[Begin EXTRACTED INFORMATION]

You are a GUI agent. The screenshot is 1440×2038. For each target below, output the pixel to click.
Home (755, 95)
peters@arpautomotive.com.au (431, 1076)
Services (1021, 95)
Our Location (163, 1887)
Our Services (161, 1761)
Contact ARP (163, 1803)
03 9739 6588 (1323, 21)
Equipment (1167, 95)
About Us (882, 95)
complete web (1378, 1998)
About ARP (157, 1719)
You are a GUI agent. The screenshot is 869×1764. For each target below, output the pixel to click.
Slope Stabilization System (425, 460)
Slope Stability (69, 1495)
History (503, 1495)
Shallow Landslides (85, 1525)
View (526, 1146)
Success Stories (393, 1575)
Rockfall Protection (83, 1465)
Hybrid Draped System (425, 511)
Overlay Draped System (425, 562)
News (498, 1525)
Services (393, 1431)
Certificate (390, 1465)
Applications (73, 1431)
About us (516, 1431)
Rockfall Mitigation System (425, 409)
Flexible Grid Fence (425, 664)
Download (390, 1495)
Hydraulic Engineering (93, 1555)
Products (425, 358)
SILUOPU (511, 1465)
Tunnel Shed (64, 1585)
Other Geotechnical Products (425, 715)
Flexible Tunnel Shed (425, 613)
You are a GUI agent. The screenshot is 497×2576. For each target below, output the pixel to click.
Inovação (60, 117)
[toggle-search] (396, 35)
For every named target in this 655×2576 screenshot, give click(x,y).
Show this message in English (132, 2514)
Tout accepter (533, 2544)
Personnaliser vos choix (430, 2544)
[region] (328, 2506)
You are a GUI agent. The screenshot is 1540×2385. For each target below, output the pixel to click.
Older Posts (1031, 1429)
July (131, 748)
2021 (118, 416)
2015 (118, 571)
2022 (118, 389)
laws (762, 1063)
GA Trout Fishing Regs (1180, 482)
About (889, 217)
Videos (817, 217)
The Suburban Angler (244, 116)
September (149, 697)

[End EXTRACTED INFORMATION]

GOAL:
Convert the records above into a numbered list, starting at the line that contains "03 9739 6588 (1323, 21)" and ending at the line that contains "Flexible Tunnel Shed (425, 613)", with any blank lines omitted.

COMPLETE RESPONSE:
1. 03 9739 6588 (1323, 21)
2. Equipment (1167, 95)
3. About Us (882, 95)
4. complete web (1378, 1998)
5. About ARP (157, 1719)
6. You are a GUI agent. The screenshot is 869×1764. For each target below, output the pixel to click.
7. Slope Stabilization System (425, 460)
8. Slope Stability (69, 1495)
9. History (503, 1495)
10. Shallow Landslides (85, 1525)
11. View (526, 1146)
12. Success Stories (393, 1575)
13. Rockfall Protection (83, 1465)
14. Hybrid Draped System (425, 511)
15. Overlay Draped System (425, 562)
16. News (498, 1525)
17. Services (393, 1431)
18. Certificate (390, 1465)
19. Applications (73, 1431)
20. About us (516, 1431)
21. Rockfall Mitigation System (425, 409)
22. Flexible Grid Fence (425, 664)
23. Download (390, 1495)
24. Hydraulic Engineering (93, 1555)
25. Products (425, 358)
26. SILUOPU (511, 1465)
27. Tunnel Shed (64, 1585)
28. Other Geotechnical Products (425, 715)
29. Flexible Tunnel Shed (425, 613)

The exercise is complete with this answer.